First-principles study of carbon impurities in CuInSe_2 and CuGaSe_2, present in non-vacuum synthesis methods

摘要

A first-principles study of the structural and electronic properties of carbon impurities in CuInSe_2 and CuGaSe_2 is presented. Carbon is present in organic molecules in the precursor solutions used in non-vacuum growth methods for CuInSe_2 and CuGaSe_2 based photovoltaic cells. These growth methods make more efficient use of material, time, and energy than traditional vacuum methods. The formation energies of several carbon impurities are calculated using the hybrid HSE06 functional. C_(Cu) acts as a shallow donor, C_(In) and interstitial C yield deep donor levels in CuInSe_2, while in CuGaSe_2 C_(Ga) and interstitial C act as deep amphoteric defects. So, these defects reduce the majority carrier (hole) concentration in p-type CuInSe_2 and CuGaSe_2 by compensating the acceptor levels. The deep defects are likely to act as recombination centers for the photogenerated charge carriers and are thus detrimental for the performance of the photovoltaic cells.
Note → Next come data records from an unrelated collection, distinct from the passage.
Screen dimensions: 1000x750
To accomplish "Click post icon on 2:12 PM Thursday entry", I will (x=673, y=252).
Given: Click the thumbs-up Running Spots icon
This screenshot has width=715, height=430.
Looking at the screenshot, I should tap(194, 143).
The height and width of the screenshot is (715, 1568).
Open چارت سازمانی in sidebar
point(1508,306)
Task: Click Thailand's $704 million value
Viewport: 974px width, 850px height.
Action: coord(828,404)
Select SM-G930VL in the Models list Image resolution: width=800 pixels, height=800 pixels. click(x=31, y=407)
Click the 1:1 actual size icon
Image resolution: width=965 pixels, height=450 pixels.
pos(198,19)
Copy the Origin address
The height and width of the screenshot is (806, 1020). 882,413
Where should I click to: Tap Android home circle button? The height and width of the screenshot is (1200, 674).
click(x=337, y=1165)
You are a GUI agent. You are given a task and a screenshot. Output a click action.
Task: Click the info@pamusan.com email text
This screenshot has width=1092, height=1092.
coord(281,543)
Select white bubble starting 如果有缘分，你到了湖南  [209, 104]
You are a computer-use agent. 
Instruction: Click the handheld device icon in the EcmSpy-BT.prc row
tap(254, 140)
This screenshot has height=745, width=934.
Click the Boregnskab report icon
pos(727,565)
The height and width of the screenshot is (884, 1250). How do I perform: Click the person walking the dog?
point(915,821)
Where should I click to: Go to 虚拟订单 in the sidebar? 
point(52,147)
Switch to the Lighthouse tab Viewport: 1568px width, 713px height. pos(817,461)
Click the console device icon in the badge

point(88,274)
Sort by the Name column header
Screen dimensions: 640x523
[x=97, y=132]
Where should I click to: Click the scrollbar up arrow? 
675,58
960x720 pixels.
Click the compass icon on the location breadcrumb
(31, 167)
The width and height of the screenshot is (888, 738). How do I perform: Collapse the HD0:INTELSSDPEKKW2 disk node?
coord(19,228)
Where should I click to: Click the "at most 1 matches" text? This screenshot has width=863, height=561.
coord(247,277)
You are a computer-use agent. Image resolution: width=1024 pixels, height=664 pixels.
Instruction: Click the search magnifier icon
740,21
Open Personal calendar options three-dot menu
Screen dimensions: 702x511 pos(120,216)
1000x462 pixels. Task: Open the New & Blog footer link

On the other hand, the formation energies of the carbon impurities are high, even under C-rich growth conditions. Thus, few C impurities will form in CuInSe_2 and CuGaSe_2 in thermodynamic equilibrium. However, the deposition of the precursor solution in non-vacuum growth methods presents conditions far from thermodynamic equilibrium. In this case, our calculations show that C impurities formed in non-equilibrium tend to segregate from CuInSe_2 and CuGaSe_2 by approaching thermodynamic equilibrium, e.g., via thorough annealing.